The Chinese economy is thriving and with it the wine industry is also growing. According to official government statistics, the Chinese economy is the fastest growing in the world (only second to the US) and Chinese middle class household incomes have risen tenfold in the last 30 years. Even though the rate of volume increase has slowed slightly in the last two years, wine exports to China are still rising significantly in comparison to other markets. A 10% rise in volume has been reported from 2011 to 2013 (to round 31 million 9L cases) and imported wine now accounts for 15 – 17% of the market. Furthermore, its value is already worth 1/8 of the biggest global importer, the US, which has been estimated at €4 billion (OIV 2013).

Understanding current and future wine consumption is less clear. According to somewhat questionable figures from the IWSR, current wine consumption has plateaued since 2011 from 156m to 155m 9L cases in 2013. Furthermore, the same source is very optimistic about the future, predicting a 40% rise by 2016 but does not offer much explanation for this forecast. If this were all true, the Chinese would be consuming nearly as much wine as US consumers were in 2013 (297m 9L cases according to Wine Market Council’s annual report on US Wine Consumer Trends).

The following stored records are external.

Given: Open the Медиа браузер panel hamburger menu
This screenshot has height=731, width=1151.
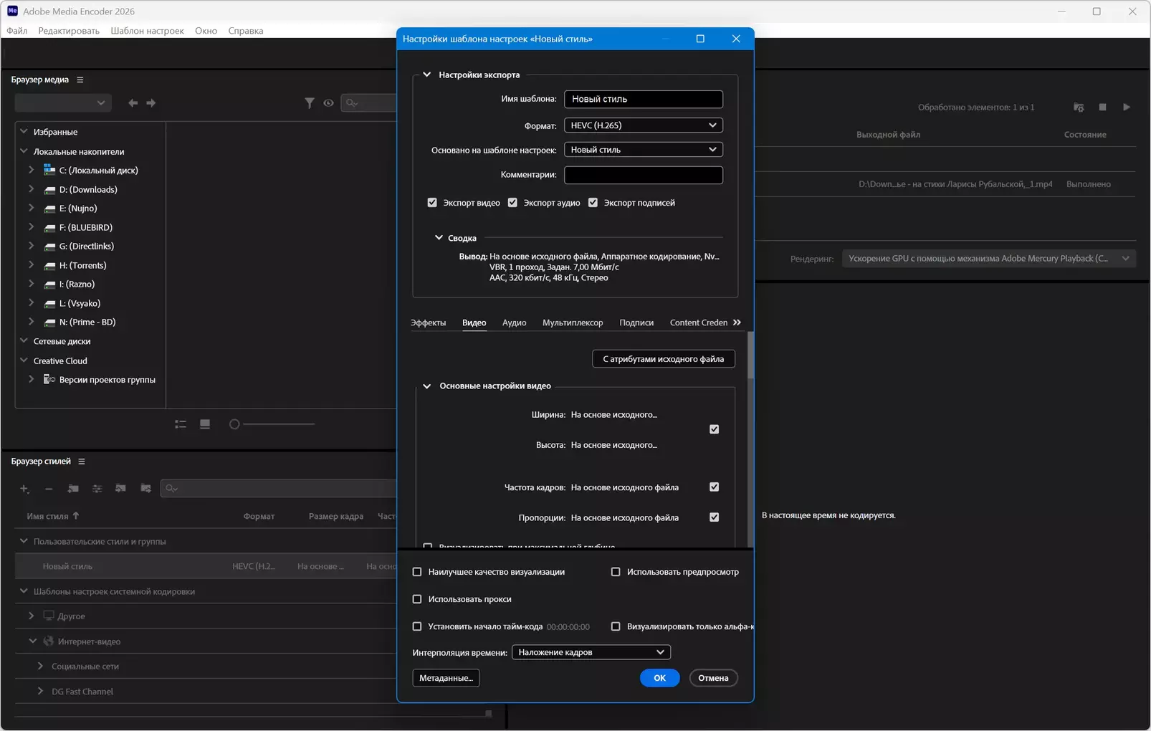Looking at the screenshot, I should click(x=80, y=80).
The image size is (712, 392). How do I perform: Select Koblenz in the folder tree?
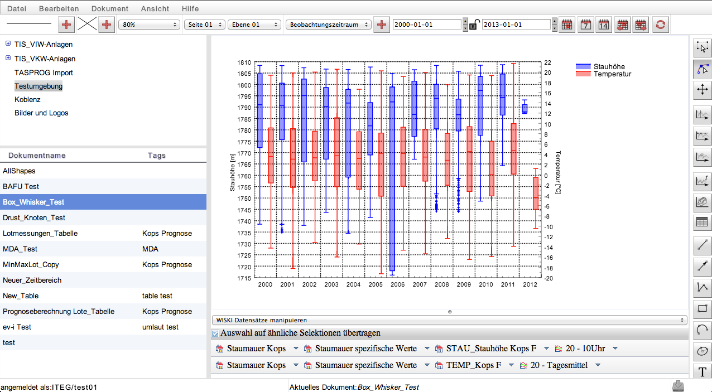pos(27,99)
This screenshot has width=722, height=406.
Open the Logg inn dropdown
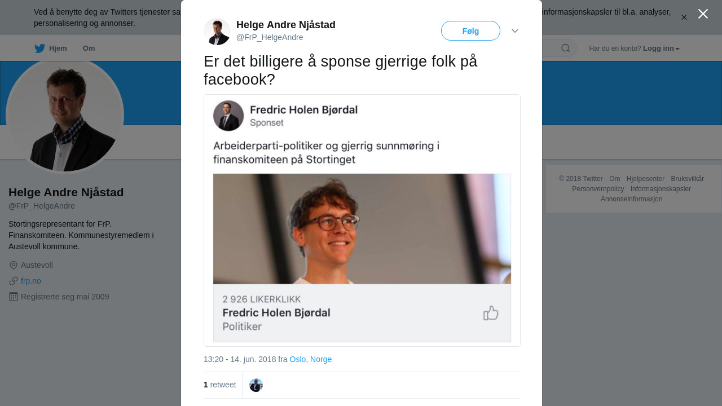click(661, 48)
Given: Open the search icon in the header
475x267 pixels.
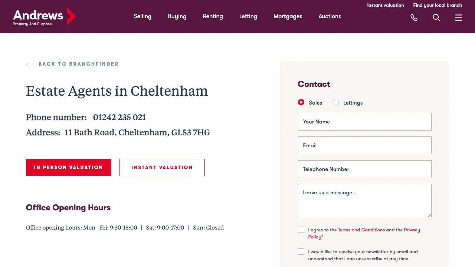Looking at the screenshot, I should [x=436, y=17].
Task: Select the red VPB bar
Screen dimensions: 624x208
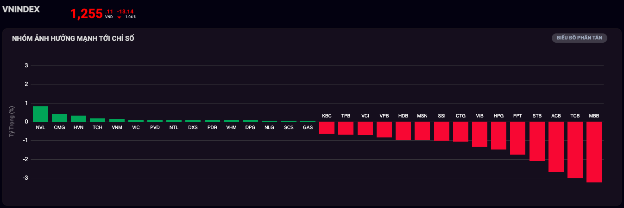Action: pyautogui.click(x=384, y=130)
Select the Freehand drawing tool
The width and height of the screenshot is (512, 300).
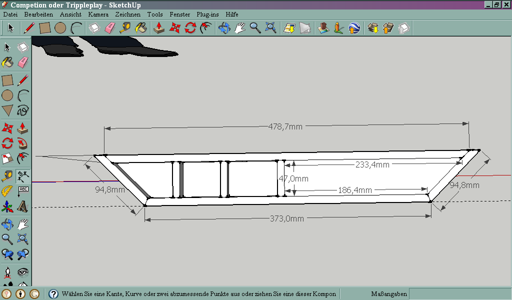point(23,111)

On the one hand, Chinese government encourages wine drinking as it is healthier than the local baiju spirit. At the same time, however, the government’s on-going anticorruption campaign is cracking down on official wine gift giving and wine spending, following the recent leadership change. Many top luxury brands such as Chateau Lafite and Penfolds Grange are reporting lower demand. Despite the large Chinese appetite for luxury goods (China accounts for 7% of global luxury goods consumption), wealthy Chinese spent 15% less in 2013 than the previous year and 25% less on gifts according to The Hurun Report, the Annual Luxury Consumers 2014 Survey. Fewer people are expected to give expensive gifts and many luxury brands are preparing for a disappointing year of the Horse.  “Overnight, the perfect deal-lubricant became a career-blemishing gaffe” Andrew Jefford reflects. One conclusion is clear – if demand does not match the imported supply – stock will start pilling up in warehouses (if it is not already doing so) making it an even bigger challenge for newcomers to enter this market.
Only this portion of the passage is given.